[Start Selected text]
[PATCH 00/11] dm: verity: Add transparent integrity checking target
Sascha Hauer
s.hauer at pengutronix.de
Thu Sep 18 07:08:32 PDT 2025
Hi Tobias,
On Thu, Sep 18, 2025 at 09:43:10AM +0200, Tobias Waldekranz wrote:
> This series adds initial support for dm-verity. Notably, it does not
> include any support for validation of any root hash signature. As
> such, practical use in a production setting is still limited, unless
> you have some other way of securely determining that the root hash is
> valid.
>
> 3/11 is where the action is.
I gave this series a try and it indeed works like a charm. Great :)
I used a verity rootfs I had lying around which has data and hash tree
on the same partition, but even that worked out of the box.
[End Selected text]
- _Problem statement_
According to the dm-verity patch email, what support does the series notably leave out? The lines that come next are drawn from a separate source.
[Start Provided material]
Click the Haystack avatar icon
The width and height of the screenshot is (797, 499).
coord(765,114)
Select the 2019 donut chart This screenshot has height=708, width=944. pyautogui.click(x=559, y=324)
[End Provided material]
- _Output for this task_
It does not include any support for validation of any root hash signature.